She sings, she dances, she is an expert ventriloquist and a hypnotic spieler of commercials, she had her first book (The Shari Lewis Puppet Book) published last week; at the age of 24, she makes more than $75,000 a year, and children write her letters: “My mother says I have to cat spinach if I’m going to grow up as big as you. Please stand up so I can see how much I have to eat.”
Even standing on her toes, tiny (5 ft., 95 Ibs.) Shari Lewis is hardly likely to inspire a spurt in the spinach market, but she can inspire almost anything or anyone else. Five times a week, more than half a million sets within range of New York’s WRCA-TV click on at 9 a.m. for Hi Mom and its highly successful potpourri of sense and nonsense. For prekindergarten children, there are songs and games, puppets and magic; for mothers, there are health tips and stretch-the-budget menus. For late-rising males, who write her lots of letters, there is the elfin charm and shining morning face of Shari Lewis herself.
Pushing Buttons. Shari’s surface-simple formula: “Children are so open, it’s easy to see what’s in their minds. If I push a button, I get a response.” Shari gets her best responses with four hand puppets—named Lamb Chop, Charlie Horse, Hush Puppy and Wing Ding—who trade wisecracks with her, play geography and spelling games, croak weekly through 20-odd songs. Shari has a sure hand with animals (at home, in a Manhattan apartment with second husband Jeremy Tarcher, she keeps a collie, an owl monkey, a parrot, and a mink), and on the show she trots out everything from marmosets to white mice.
Manhattan-born Shari has been aiming at one audience or another since she pulled her first rabbit out of a hat at the age of four. A broken leg in adolescence ended her dream of becoming a professional dancer, so she turned to ventriloquism. A year later, at 18, she had her own TV show, has had one or more ever since. Today her pell-mell schedule leaves her about an hour and a half a day to herself, during which “I look at my husband.”
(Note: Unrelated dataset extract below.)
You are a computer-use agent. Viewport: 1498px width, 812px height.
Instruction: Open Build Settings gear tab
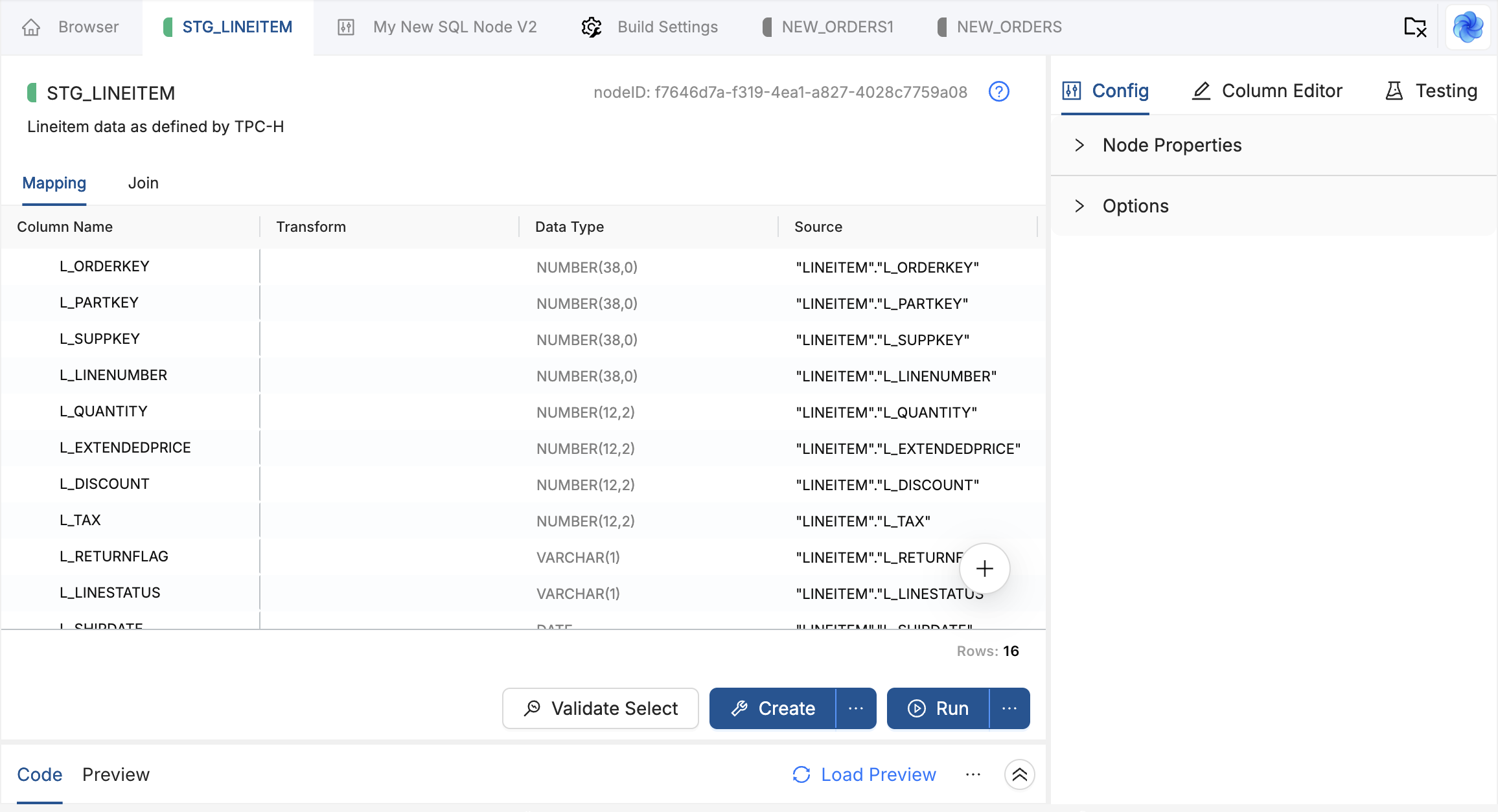pos(649,27)
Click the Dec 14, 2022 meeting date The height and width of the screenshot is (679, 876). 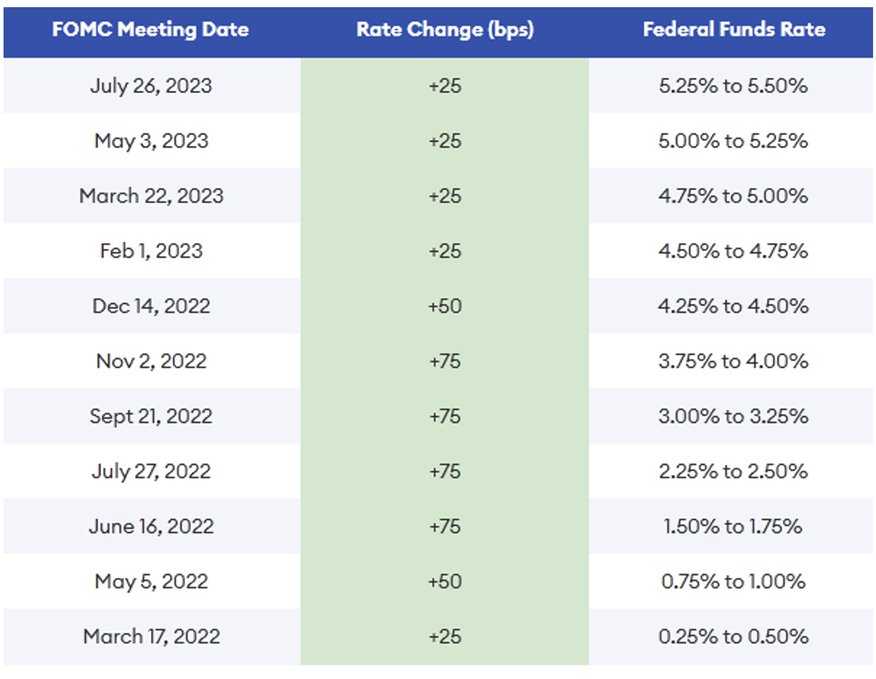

Gauging Hangovers. “She is altogether too good for your preschool children.” wrote TV Critic John Crosby, “and should have a show aimed at older children, say. me.” Among older children who have fallen for her are Pat Boone and Jerry Lewis. Sammy Davis Jr. will stay up all night to be sure to catch her show when he is in New York. Other adult male viewers find the going a bit sticky. Says one: “Much depends on the strength of one’s stomach, extent of one’s hangover, love of young mothers, and ability to endure small children at an early hour.” But with young mothers, small children and her 13 sponsors, Shari Lewis is solid.